TEXT ▸
# # # # # # #

Free markets are very honest in results, and society (despite government's best efforts) reflects a reality in results far beyond what pundits and commenters say society wants. When society wants to hire as many illegals as possible and refuses to do the same work for the same low pay, it tells you that the markets have spoken in favor of as many illegals as possible.
Anyone who says otherwise doesn't understand markets, and worse, doesn't want to.
Trump's pandering to xenophobia is nothing new for the GOP.
It seems to me he has been talking more about enforcing existing laws and taking an economic protectionist stance (i.e. influx of low-skilled labor depresses wages, i.e. the same prob. B. Sanders has with immigration) with regard to immigration. The economic aspect is what 'Reason' should be focusing on and critiquing. But they never want to fail to imply that The Don is racist. And, in doing so, prove no better than the rest of the dishonest media.
But they never want to fail to imply that The Don is racist.
I think it must be hardwired.
If residents live in fear that each interaction with a government employee could lead to deportation, they are not going to report crime, seek medical attention for communicable diseases, or send their kids to school.

# # # # # # #

SUPPLIED DATA ▸
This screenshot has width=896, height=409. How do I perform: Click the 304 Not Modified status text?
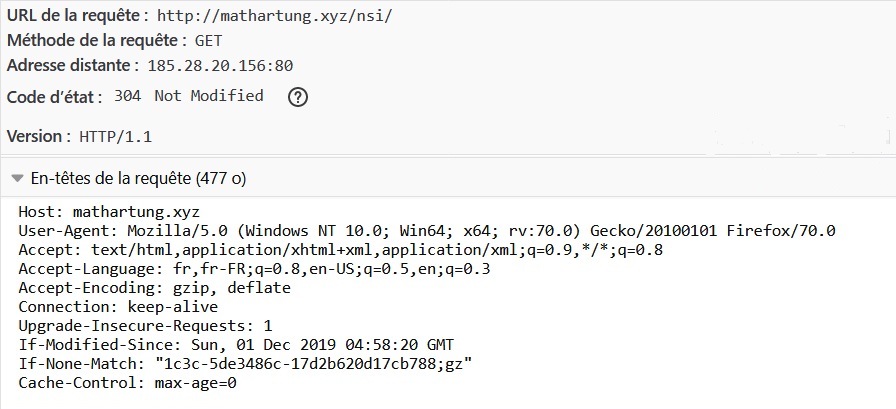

# # # # # # #

WHAT IS BEING ASKED ▸ Rewrite the immigration text from "It seems to" up to and including "kids to school.", putting "Trump" wherever "The Don" appears. Rely only on the immigration text when working on it.

WRITTEN RESPONSE ▸
It seems to me he has been talking more about enforcing existing laws and taking an economic protectionist stance (i.e. influx of low-skilled labor depresses wages, i.e. the same prob. B. Sanders has with immigration) with regard to immigration. The economic aspect is what 'Reason' should be focusing on and critiquing. But they never want to fail to imply that Trump is racist. And, in doing so, prove no better than the rest of the dishonest media.
But they never want to fail to imply that Trump is racist.
I think it must be hardwired.
If residents live in fear that each interaction with a government employee could lead to deportation, they are not going to report crime, seek medical attention for communicable diseases, or send their kids to school.